(updated version from 28.02)

Supervision

There are no teaching assistant in this course, but the course team will give supervision and it is possible to help each other on slack.

Slack

The commercial says: Slack is a collaboration hub where you and your team can work together to get things done.

Key features (for MA8701) are organized conversations and searchable history, so you ask questions related to the MA8701 course/exercise, and team members answer - all can see the conversation and learn - and the history is searchable.

Slack is used in many companies If you have used Slack before, you know how this works, and if you have use Microsoft teams, that is a competitor (so then you know the type of service).

  1. Head over to join our ntnu-stats workspace by pressing the invitation:

https://join.slack.com/t/ntnu-stats/shared_invite/enQtNTQ1ODMwMzQ0OTMzLTM3MGEyNDYyN2NkYmE3ZWYyMzBkOTJmZmVjODc1OWY3NTVkNjY3Zjc4NTZlZmM0NTNiMTBiMjQyZDI1NmFhZjk

We have set up our workspace to allow from members signing up with email addresses ending in @ntnu.no or @stud.ntnu.no, you you need to sign in with such an email.

  1. After you have signed in, you can by default take a tour of Slack, or skip that. When you come into our slack workspace you see other members (that you may direct message -instead of emailing them), and ask and answer questions at our #ma8701 channel.

It is voluntary if you what to use slack - it is an offer - and we are rather sure that you will learn a lot if we get our workspace to be an active venue for the course.

Questions about R and Python

General questions related to R: Mette.Langaas@ntnu.no in 1236, sentralbygg 2, Gløshaugen.
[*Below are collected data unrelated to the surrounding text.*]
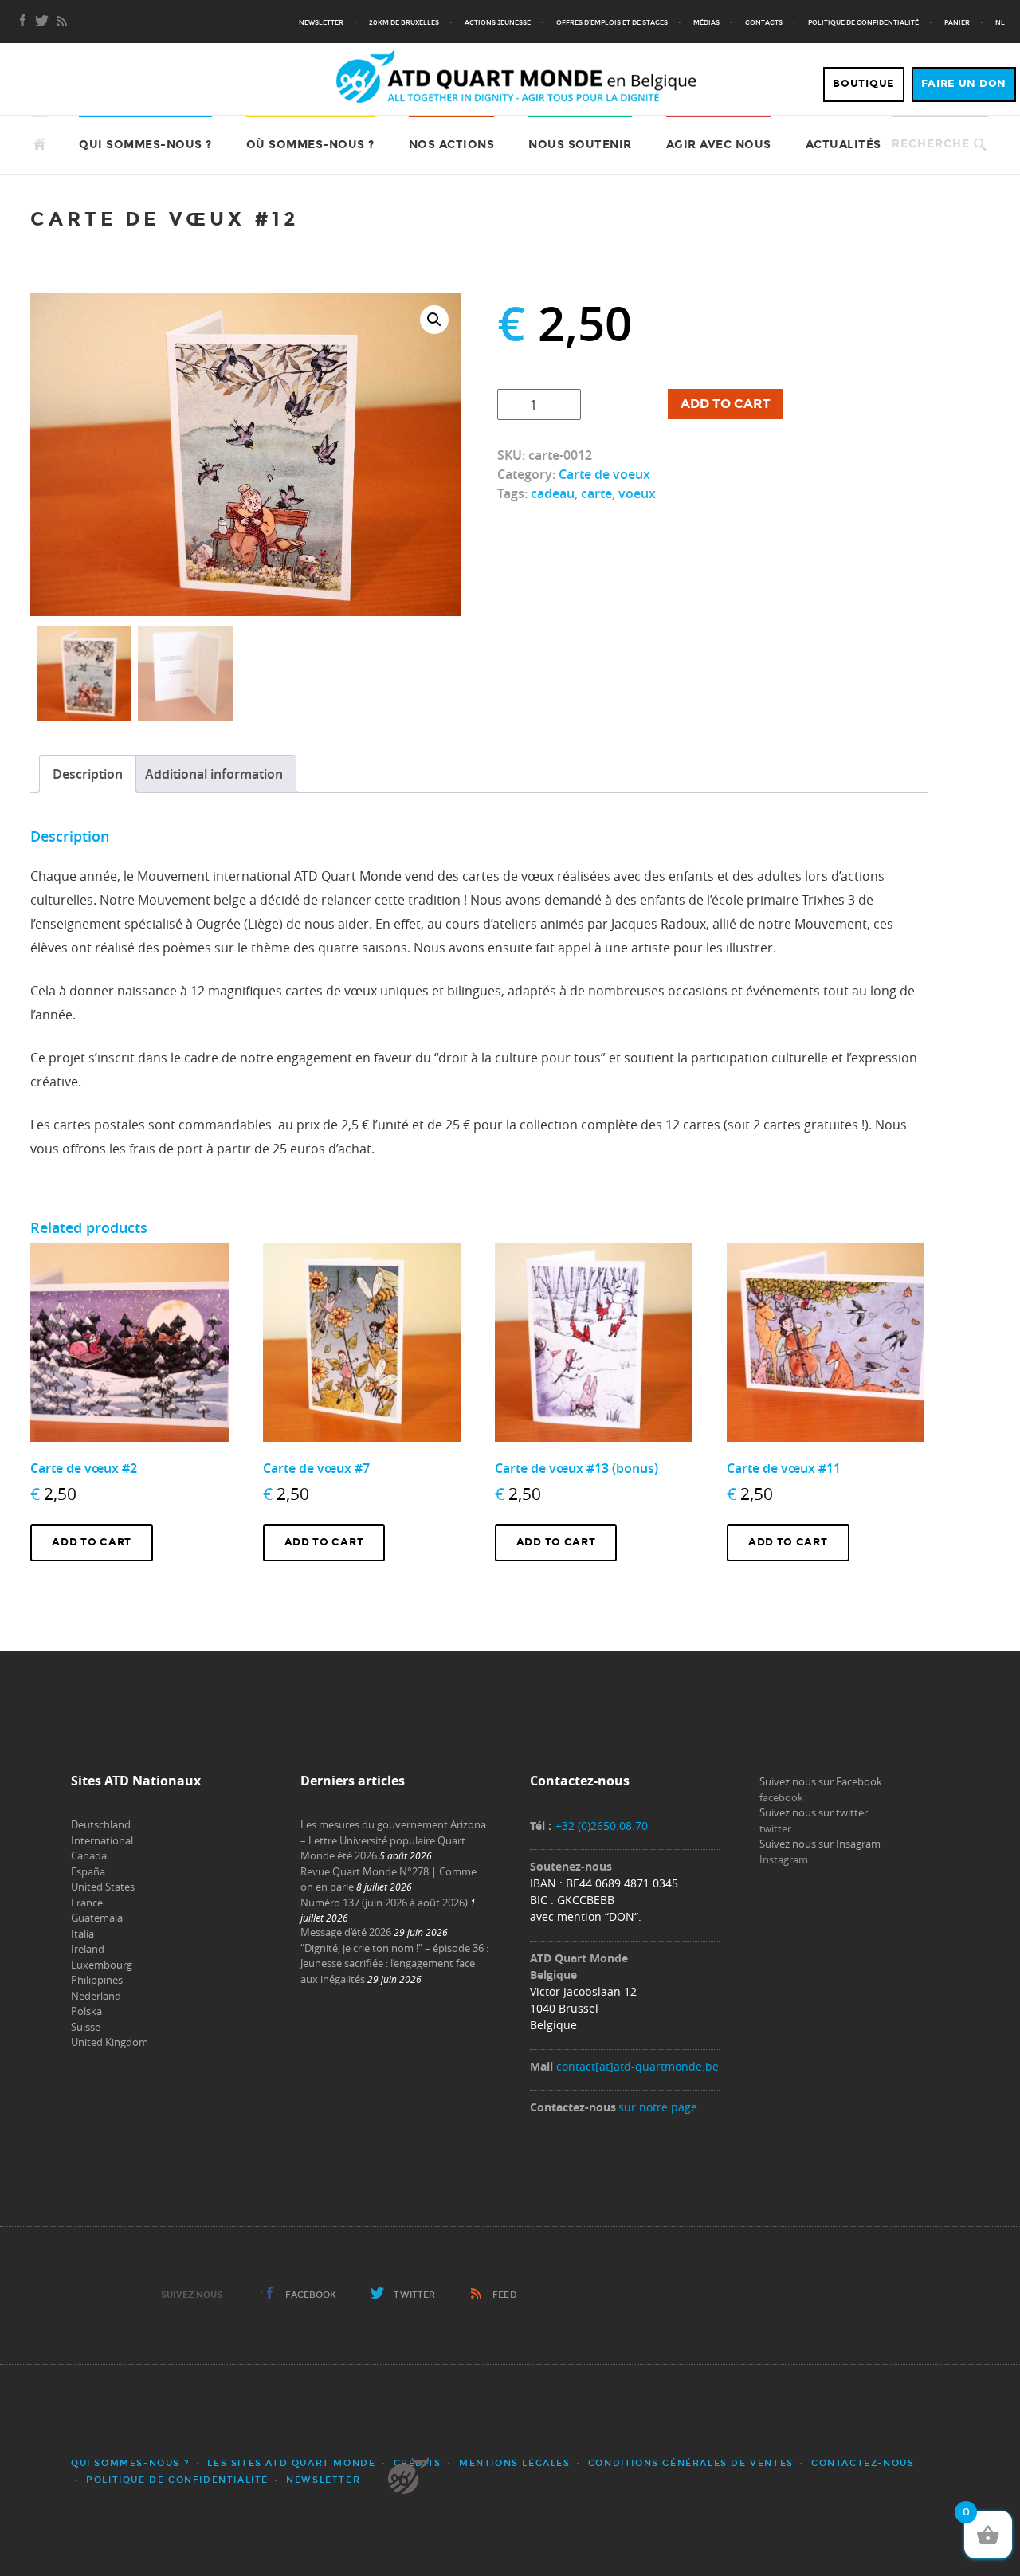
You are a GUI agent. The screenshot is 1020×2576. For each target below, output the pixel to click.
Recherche (931, 144)
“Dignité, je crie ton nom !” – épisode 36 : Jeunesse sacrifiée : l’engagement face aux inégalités (394, 1963)
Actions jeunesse (498, 22)
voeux (637, 493)
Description (88, 774)
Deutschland (101, 1824)
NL (1000, 22)
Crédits (417, 2463)
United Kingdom (109, 2042)
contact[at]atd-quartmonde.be (637, 2066)
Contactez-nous (862, 2463)
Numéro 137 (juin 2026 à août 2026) (384, 1902)
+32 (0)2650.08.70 (601, 1825)
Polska (86, 2011)
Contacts (764, 22)
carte (596, 493)
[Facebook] (23, 22)
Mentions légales (515, 2463)
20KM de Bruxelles (404, 22)
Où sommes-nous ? (310, 144)
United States (103, 1886)
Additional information (214, 774)
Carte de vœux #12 (165, 218)
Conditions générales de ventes (691, 2463)
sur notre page (657, 2107)
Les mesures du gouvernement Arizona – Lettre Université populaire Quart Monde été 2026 (393, 1840)
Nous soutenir (580, 144)
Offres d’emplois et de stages (612, 22)
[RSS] (61, 22)
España (88, 1871)
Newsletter (321, 22)
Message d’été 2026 (345, 1932)
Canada (89, 1855)
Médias (706, 22)
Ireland (87, 1949)
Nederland (96, 1996)
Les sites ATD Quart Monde (291, 2463)
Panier (957, 22)
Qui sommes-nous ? (145, 144)
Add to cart (726, 403)
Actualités (843, 144)
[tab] (87, 774)
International (102, 1840)
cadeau (553, 493)
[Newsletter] (42, 22)
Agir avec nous (718, 144)
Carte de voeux (604, 474)
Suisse (85, 2027)
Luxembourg (101, 1965)
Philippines (97, 1980)
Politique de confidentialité (863, 22)
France (87, 1902)
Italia (82, 1933)
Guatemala (97, 1917)
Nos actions (452, 144)
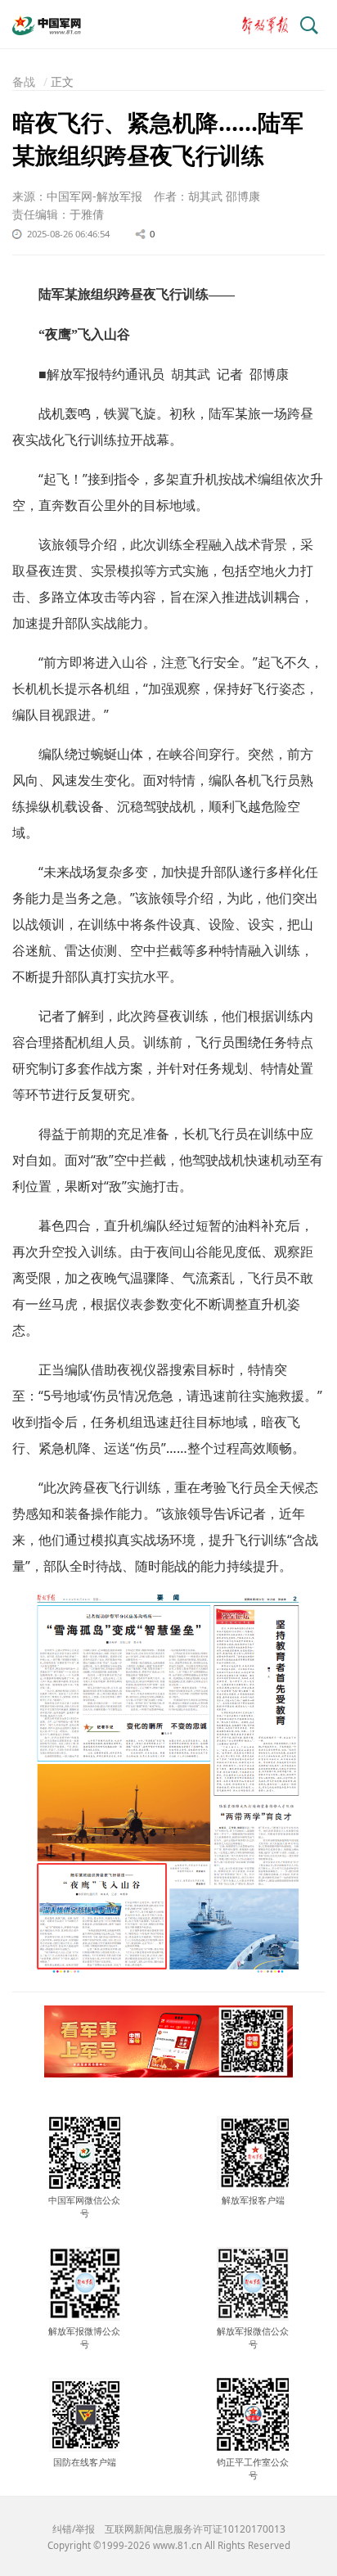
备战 (23, 81)
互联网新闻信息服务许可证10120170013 (195, 2529)
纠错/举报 (73, 2529)
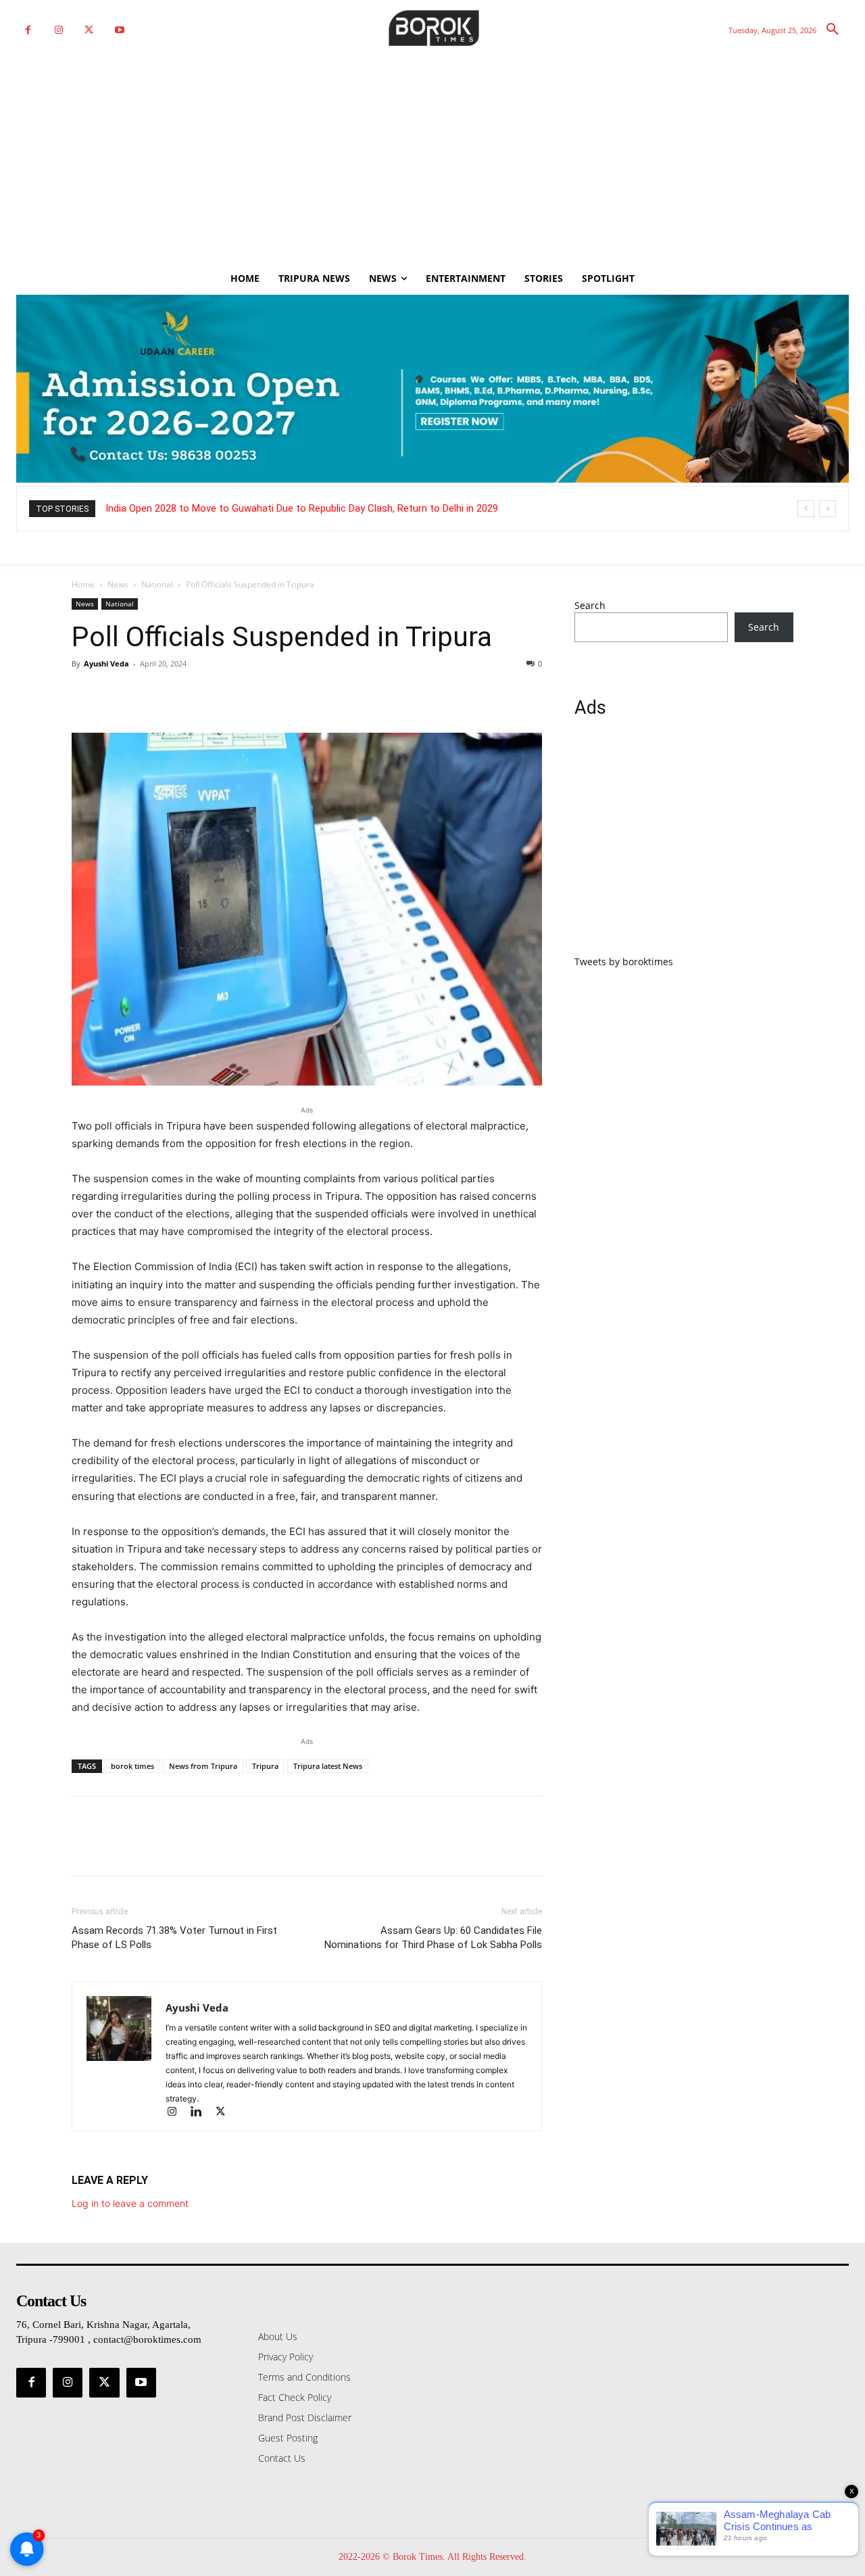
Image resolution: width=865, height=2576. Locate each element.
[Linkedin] (202, 2113)
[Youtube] (119, 30)
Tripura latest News (327, 1766)
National (157, 584)
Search (590, 605)
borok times (132, 1766)
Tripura (265, 1766)
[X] (89, 30)
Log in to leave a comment (130, 2203)
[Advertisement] (432, 161)
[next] (827, 508)
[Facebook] (28, 30)
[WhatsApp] (178, 694)
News (117, 584)
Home (83, 584)
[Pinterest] (147, 694)
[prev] (805, 508)
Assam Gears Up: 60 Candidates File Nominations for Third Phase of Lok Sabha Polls (433, 1937)
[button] (832, 30)
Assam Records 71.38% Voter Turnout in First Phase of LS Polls (174, 1937)
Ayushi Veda (106, 663)
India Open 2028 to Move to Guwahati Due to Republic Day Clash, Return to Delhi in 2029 (301, 508)
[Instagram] (58, 30)
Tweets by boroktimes (623, 961)
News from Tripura (203, 1766)
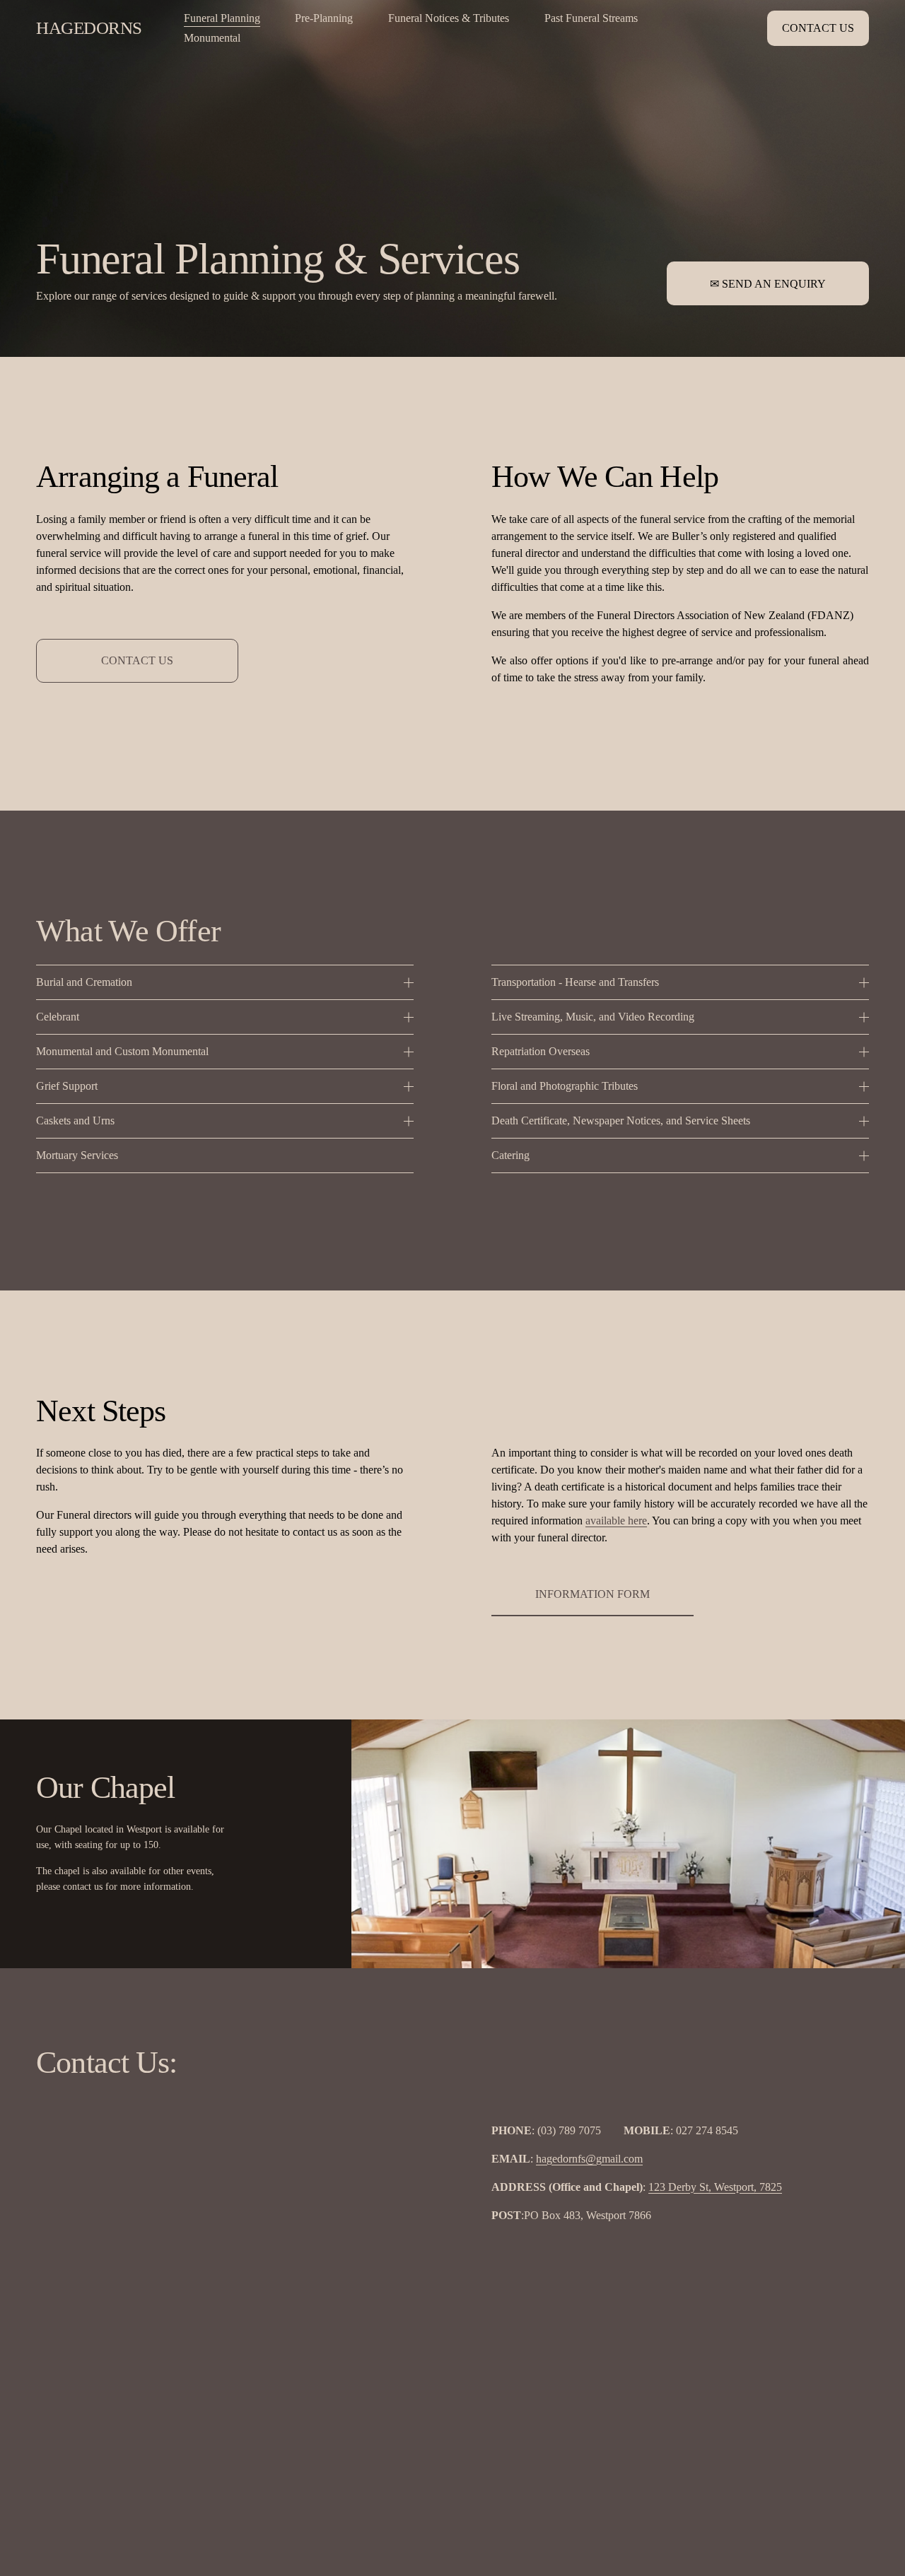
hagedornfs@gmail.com (589, 2159)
General questions related to Python: Benjamin.Dunn@ntnu.no in 1326, sentralbygg 2, Gløshaugen.

Erlend will be available for supervision on data science and GPU usage in general when he is in Trondheim (he is based in Oslo).

Get familiar with the Avito Demand Prediction data set

Create a kaggle account

https://www.kaggle.com/

and go to the Avito Demand prediction Challenge and accept the rules (or else no download of data)

https://www.kaggle.com/c/avito-demand-prediction/rules

Read about the aims of the challenge

https://www.kaggle.com/c/avito-demand-prediction

and make a note of the fact that

  1. the aim is to predict demand for an online advertisement
  2. based on the following information on the advertisements:
  • full description (title, description, images, etc.),
  • context (geographically where it was posted, similar ads already posted) and historical demand for similar ads in similar contexts
  • the full description includes:
    • the text part of the advertisement (in russian)
    • the image part of the advertisement
  1. the submission to the challenge was a file with all the item_ids of the test data and your deal_probability for these (see below), where the deal_probabilities were in the range [0,1].

  2. In the challenge the the root mean squared error on you test data predictions (deal_probabiity) was used as score https://www.kaggle.com/c/avito-demand-prediction#evaluation

How to finalize the project?

To see how well your method performs we need to calculate the RMSE on test observations.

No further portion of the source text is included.